▸ EXERCISE INPUT:
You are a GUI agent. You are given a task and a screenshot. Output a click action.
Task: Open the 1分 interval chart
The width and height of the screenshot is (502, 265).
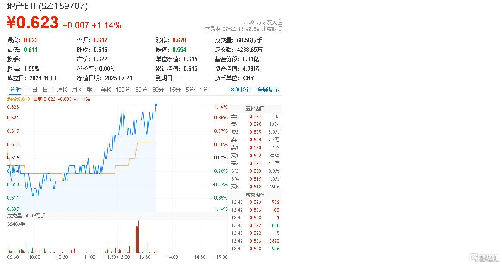click(x=204, y=90)
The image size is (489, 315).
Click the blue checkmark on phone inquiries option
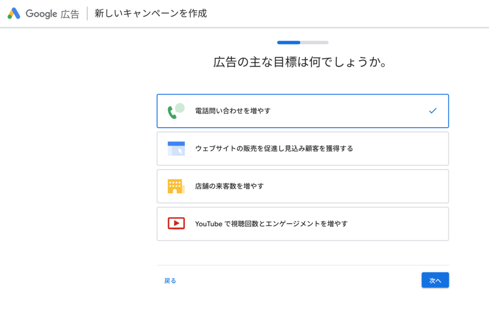click(433, 111)
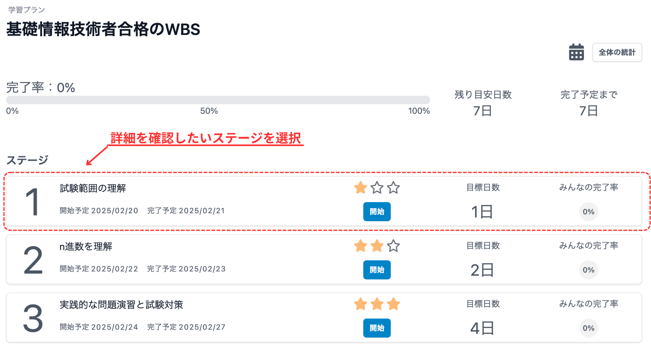Click the second star of stage 1

(x=377, y=187)
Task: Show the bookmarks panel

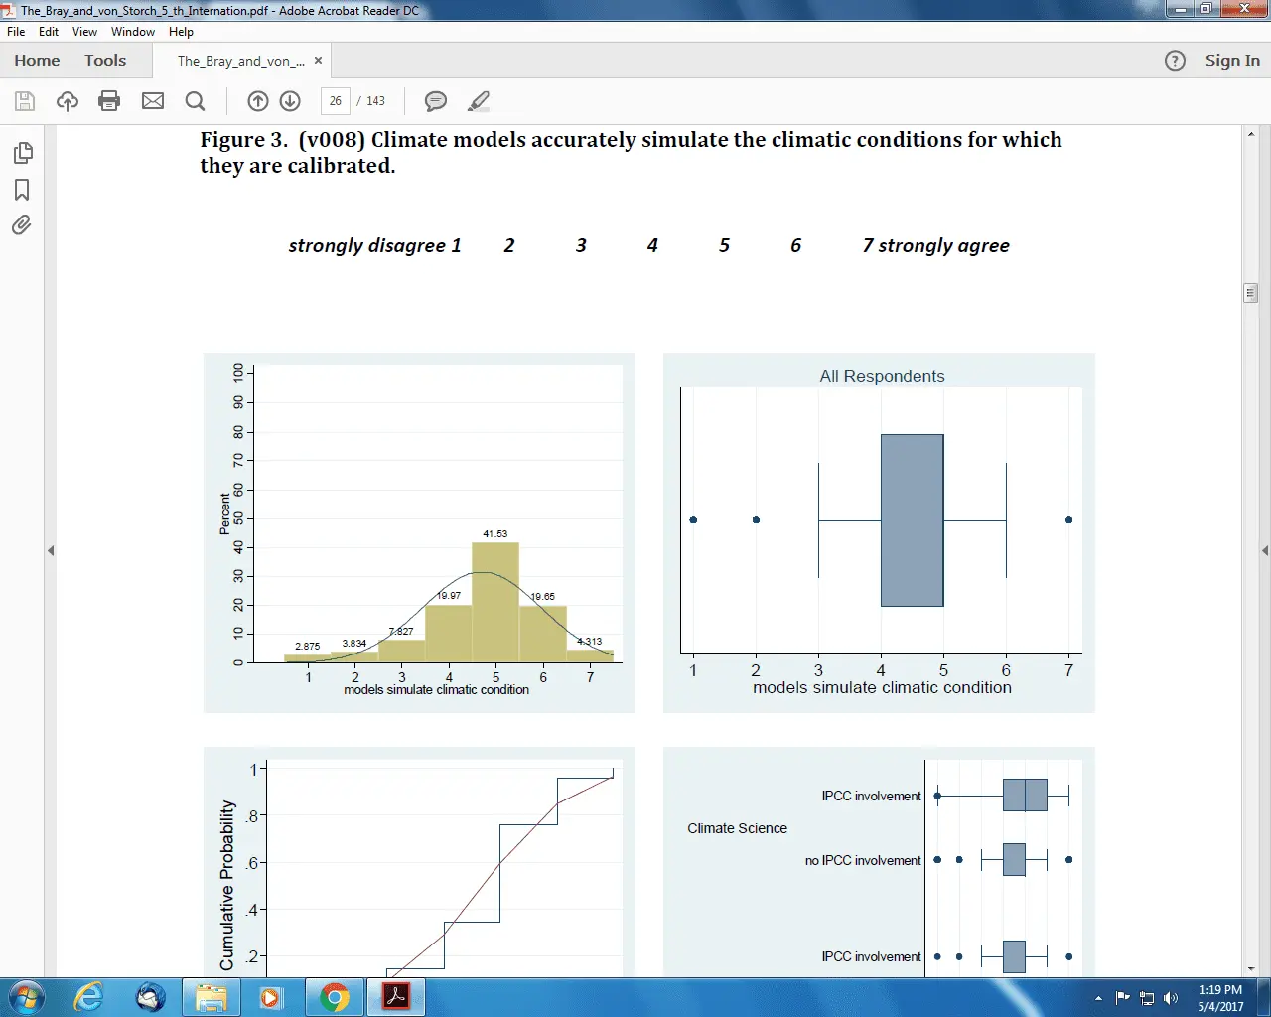Action: point(22,190)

▸ WHAT IS BEING ASKED:
Repeat the lines exactly, starting with the line that contains "The image size is (489, 315)." and ending with the last line of the entries. Keep both of those lines but no pictures.

▸ REPLY TO THE TASK:
The image size is (489, 315).
Click the blue checkmark on phone inquiries option
click(433, 111)
Click the second star of stage 1

(x=377, y=187)
Task: Show the bookmarks panel

Action: point(22,190)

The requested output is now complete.